We share data with vetted processors who help us run the Service — hosting and database infrastructure, authentication, AI model providers, email delivery, and analytics. We do not sell personal data. We may disclose data to comply with law, enforce our Terms, or protect the rights, property, or safety of our users.

06

International transfers

Personal data may be processed outside your country of residence. Where required, we rely on Standard Contractual Clauses, the UK International Data Transfer Addendum, or equivalent safeguards.

07

Retention

We retain personal data for as long as your account is active and for a limited period thereafter to meet legal, accounting, or security obligations. On-chain records (e.g. mints, transfers) are immutable and cannot be deleted by us.

08

Your rights

Subject to applicable law, you have the right to access, rectify, erase, restrict, port, and object to processing of your personal data, and to withdraw consent at any time.
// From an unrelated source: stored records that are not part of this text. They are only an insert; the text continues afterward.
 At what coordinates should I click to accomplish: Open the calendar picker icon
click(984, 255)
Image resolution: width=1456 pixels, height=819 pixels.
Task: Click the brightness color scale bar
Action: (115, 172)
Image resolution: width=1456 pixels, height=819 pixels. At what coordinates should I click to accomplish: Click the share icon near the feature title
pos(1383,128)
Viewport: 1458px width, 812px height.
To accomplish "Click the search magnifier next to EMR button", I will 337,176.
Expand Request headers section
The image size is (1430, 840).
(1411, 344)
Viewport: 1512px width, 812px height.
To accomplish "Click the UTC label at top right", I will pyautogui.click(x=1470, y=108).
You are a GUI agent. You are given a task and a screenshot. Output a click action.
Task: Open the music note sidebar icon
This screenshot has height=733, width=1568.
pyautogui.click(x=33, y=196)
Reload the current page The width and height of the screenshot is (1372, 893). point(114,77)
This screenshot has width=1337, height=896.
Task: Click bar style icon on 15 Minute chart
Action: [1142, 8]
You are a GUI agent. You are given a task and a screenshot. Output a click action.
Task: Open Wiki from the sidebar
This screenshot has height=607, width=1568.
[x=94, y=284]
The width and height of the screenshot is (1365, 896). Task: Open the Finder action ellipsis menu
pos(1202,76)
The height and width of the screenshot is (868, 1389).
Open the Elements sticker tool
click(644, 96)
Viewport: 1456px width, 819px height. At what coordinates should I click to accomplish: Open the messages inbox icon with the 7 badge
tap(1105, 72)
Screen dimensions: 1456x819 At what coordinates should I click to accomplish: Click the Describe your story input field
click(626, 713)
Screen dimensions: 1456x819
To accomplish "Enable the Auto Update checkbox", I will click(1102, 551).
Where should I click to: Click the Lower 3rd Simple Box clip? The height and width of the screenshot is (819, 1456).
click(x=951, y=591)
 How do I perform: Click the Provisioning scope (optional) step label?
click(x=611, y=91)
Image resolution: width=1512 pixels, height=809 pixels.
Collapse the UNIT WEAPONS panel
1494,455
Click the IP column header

California residents additionally have the rights to know, delete, correct, and limit use of sensitive personal information, and to opt out of “sharing” for cross-context behavioural advertising (we do not do this). Submit requests via Help inside the app — we verify your identity before acting on the request.

09

Security

We use industry-standard safeguards including encryption in transit, encryption at rest for sensitive fields, scoped API keys, row-level security on user data, and least-privilege access for staff. No system is fully secure; you should use a unique strong password and enable any available account protections.

10

Cookies

We use strictly necessary cookies to operate the Service and, with your consent where required, analytics cookies to understand usage. You can manage cookies in your browser settings.

11

Changes

We will update this policy as our practices evolve. Material changes will be notified in-app or by email at least 14 days before they take effect.